Oude en vergeten beroepen van vroeger
ONDERSTAAND ZIJN BEROEPEN DIE VOORKOMEN IN DE DOORMIJ ONDERZOCHTE GENEALOGIE.
DE DROOGSCHEERDER
De droogscheerder maakte deel uit van de lakennijverheid. Hij 'schoor' of eigenlijk knipte het gedroogde laken glad door de uitstekende vezels te verwijderen met een grote schaar, die de hele breedte van de scheerdis bestreek. Het weefsel werd daartoe eerst geruwd met behulp van de stekels van de kaardebol, die men daartoe speciaal kweekte. De beste kwaliteit laken werd aan beide kanten bewerkt. Deze soort heette vroeger schaerlaken. De lakens uit Den Bosch ("Bussche" lakens) waren in de veertiende eeuw om hun kwaliteit reeds gezocht in verschillende Europese landen. Het gildewezen zorgde dan ook voor een intensieve kwaliteitsbewaking. De droogscheerder bijvoorbeeld, die doorwerkte bij lamp- of kaarsllicht kreeg een stevige boete als men hem betrapte.

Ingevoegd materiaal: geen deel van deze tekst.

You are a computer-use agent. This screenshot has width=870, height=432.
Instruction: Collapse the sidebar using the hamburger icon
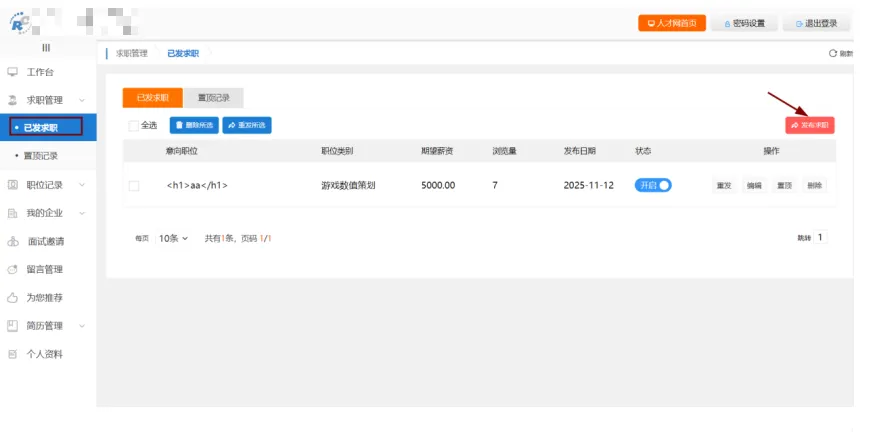[46, 48]
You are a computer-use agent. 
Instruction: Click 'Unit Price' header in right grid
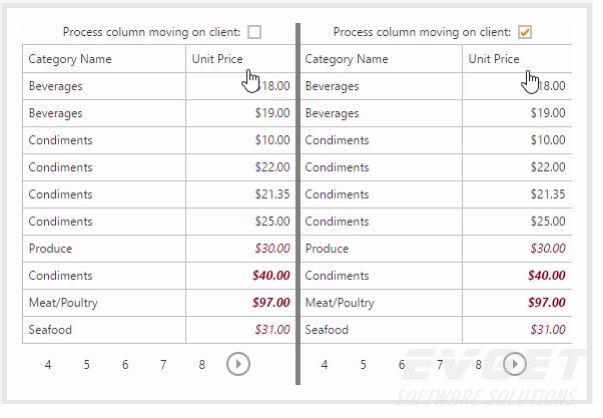click(494, 59)
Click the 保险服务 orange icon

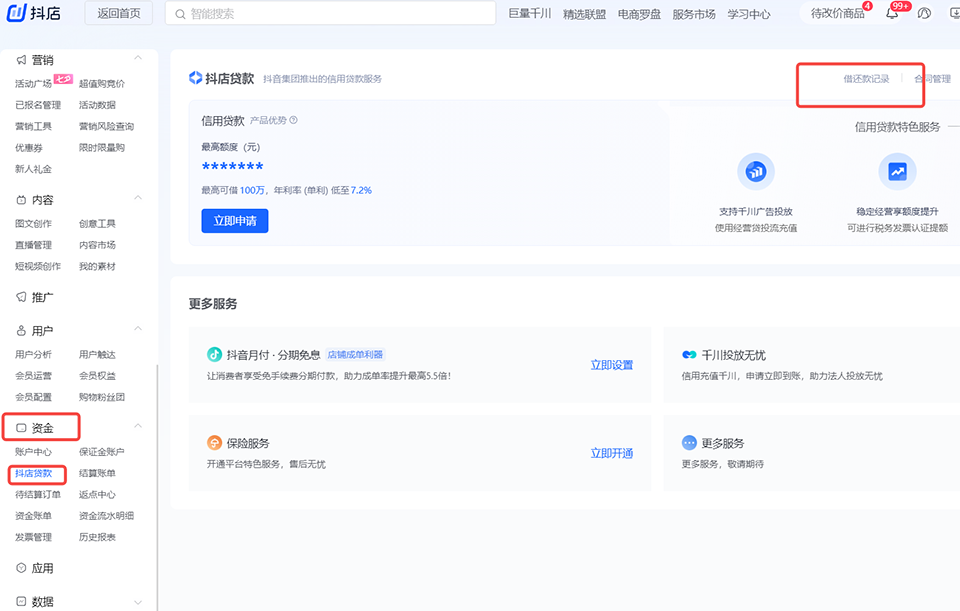coord(214,443)
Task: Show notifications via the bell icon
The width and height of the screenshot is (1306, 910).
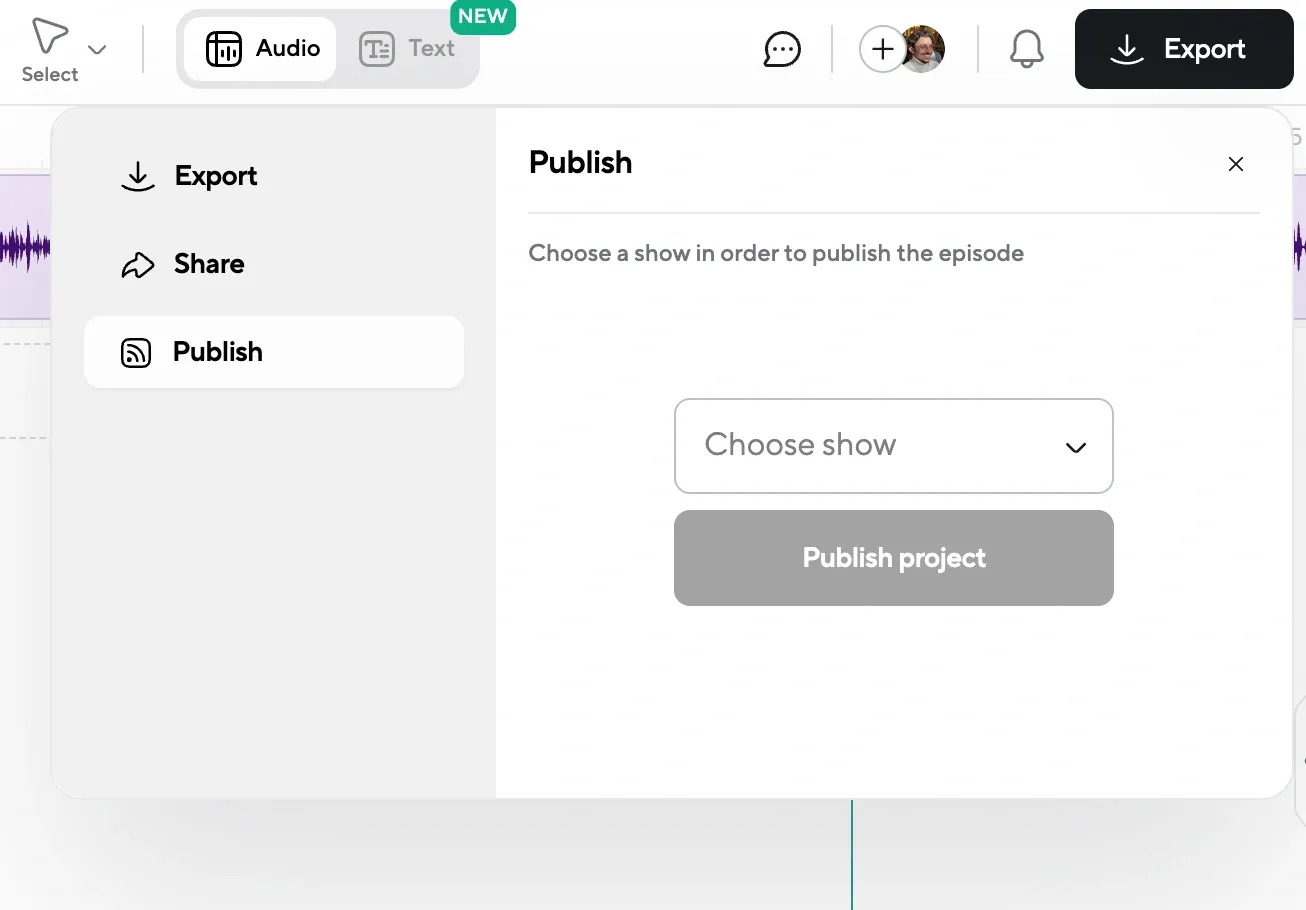Action: [x=1026, y=49]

Droogscheerders waren zelfstandige meesters, die werken voor kleermakers en particulieren, maar vanaf de 16e eeuw voornamelijk voor drapiers. Sommigen kopen ook ruwe lakens, om die na bewerking weer van de hand te doen.
Een drapenier ook wel lakenreder genaamd, was een persoon die zich, ongeveer vanaf de middeleeuwen tot het einde van de 18e eeuw, bezighield met de vervaardiging en de verkoop van laken.

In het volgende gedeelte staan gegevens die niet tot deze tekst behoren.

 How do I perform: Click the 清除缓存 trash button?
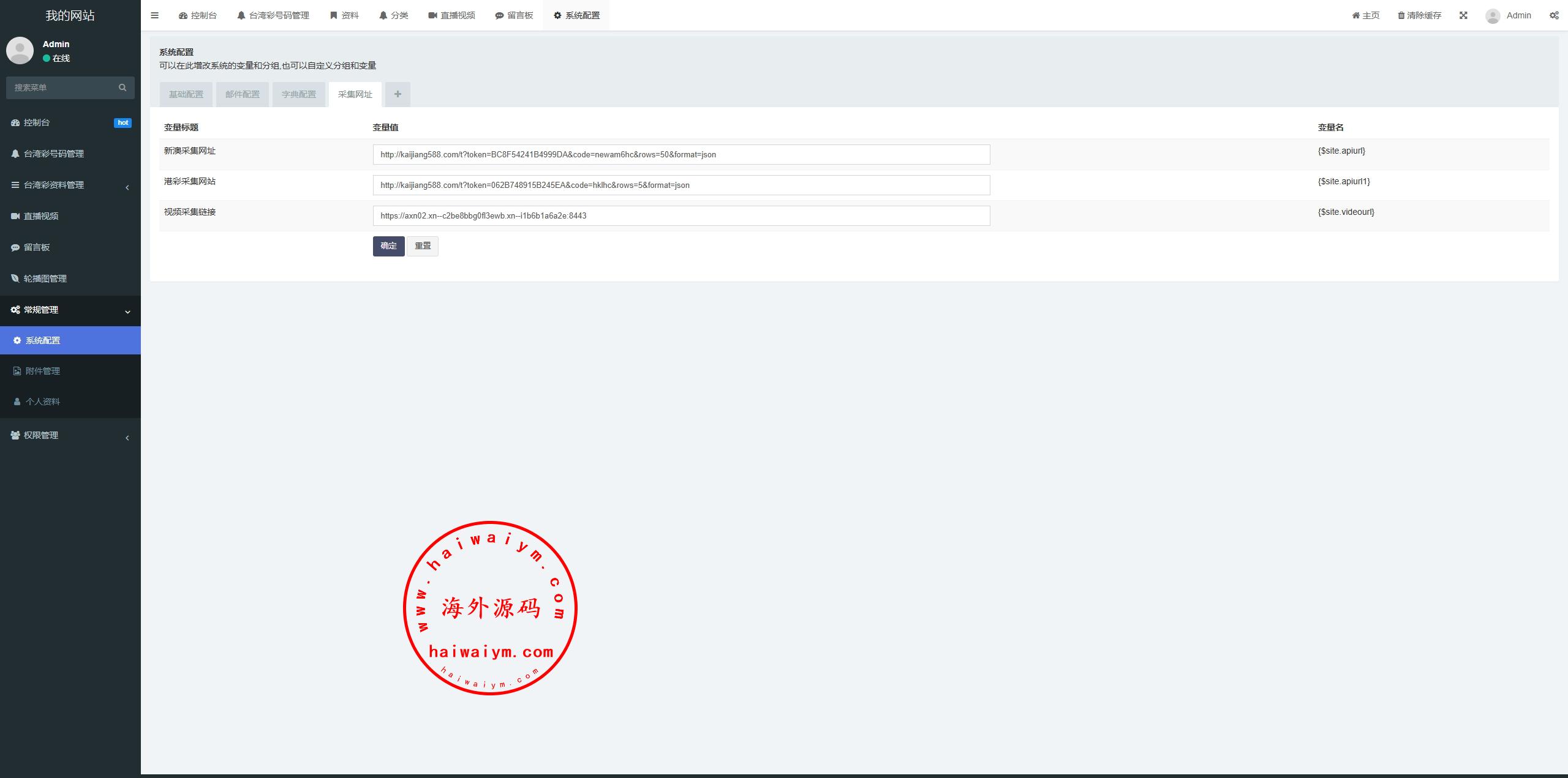[1419, 15]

Hij kon werkzaam zijn als fabrikeur waarbij hij grondstoffen leverde aan zelfstandigen die ze in huisnijverheid verwerkten tot bijvoorbeeld garens of weefsels welke hij dan weer opkocht.

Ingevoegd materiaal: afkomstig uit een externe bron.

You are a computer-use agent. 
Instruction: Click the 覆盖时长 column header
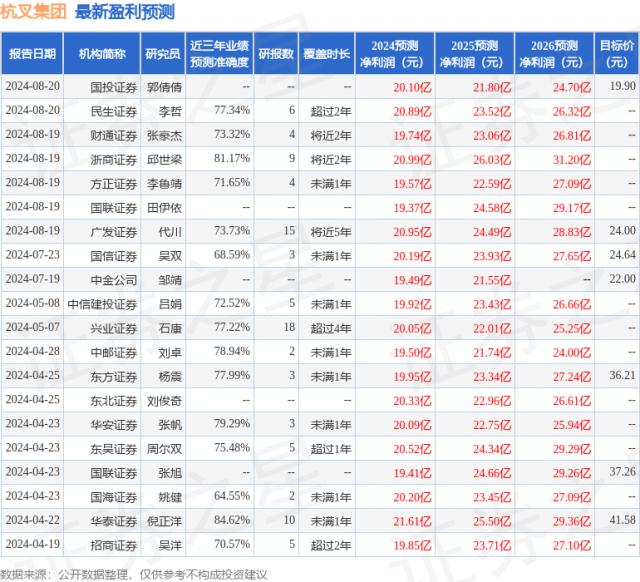[329, 53]
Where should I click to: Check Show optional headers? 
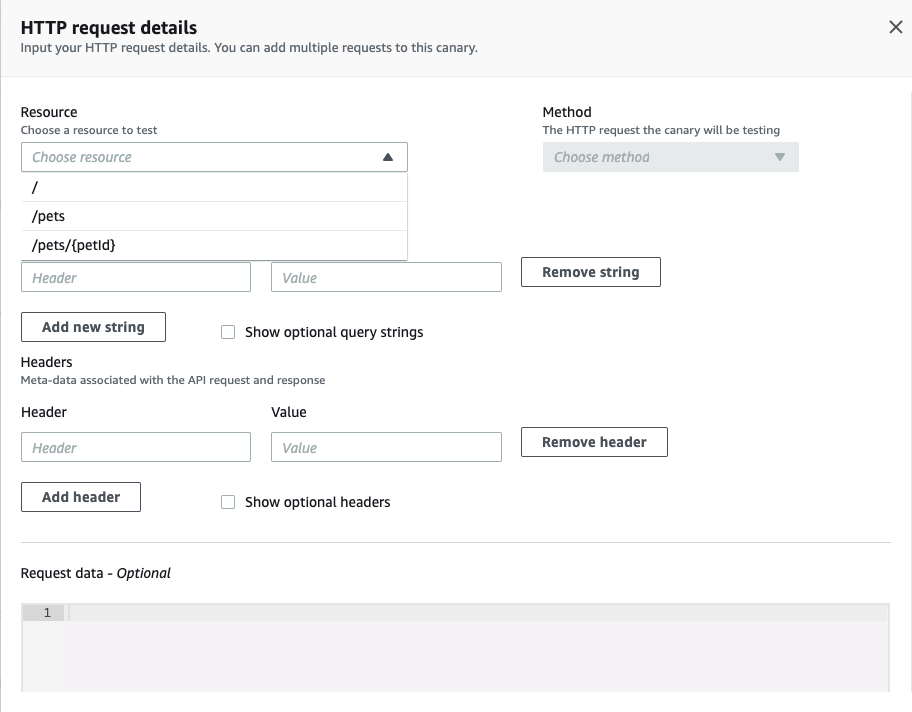228,502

Hij kon werkzaam zijn als fabrikeur waarbij hij grondstoffen leverde aan zelfstandigen die ze in huisnijverheid verwerkten tot bijvoorbeeld garens of weefsels welke hij dan weer opkocht. Ook beheerde hij vaak een primitieve vorm van fabrieksmatige productie, waarbij tal van activiteiten in of nabij zijn woning zich afspeelden, zoals spinnen, weven, droogscheren en dergelijke. Gewoonlijk vervulde de drapenier zowel de functie van fabrikeur als die van fabrikant.

DE KOPERSLAGER
De koperslager vervaardigt voorwerpen van geslagen koper, bijv. ketels. Ook in dienst van de V.O.C.

DE VELDWACHTER
Een veldwachter was voor de Tweede Wereldoorlog een ordehandhaver in de kleinere gemeenten op het platteland. Na de oorlog kreeg in Nederland de rijkspolitie deze taak
DE WEVER
Een Wever is al een erg oud beroep. Erg oude technieken voor het maken van textiel uit draden. Hierbij kunnen veel verschillende materialen gebruikt worden: wol, vlas, katoen, zijde of linnen.
Voor het weven spant men een aantal draden parallel op. De constructie waarop dit gebeurt heet scheren. De opgespannen draden heten schering.Soms moeten deze scheringdraden(of kettingdraden) gelijmd(gesterkt) worden om meer weerstand te hebben tegen breuk tijdens het weven. Vervolgens worden één voor één andere draden haaks hierop, tussen de schering door,in het weefgetouw ingelegd. Deze draden heten inslag. Deze draden worden strak tegen elkaar aangedrukt.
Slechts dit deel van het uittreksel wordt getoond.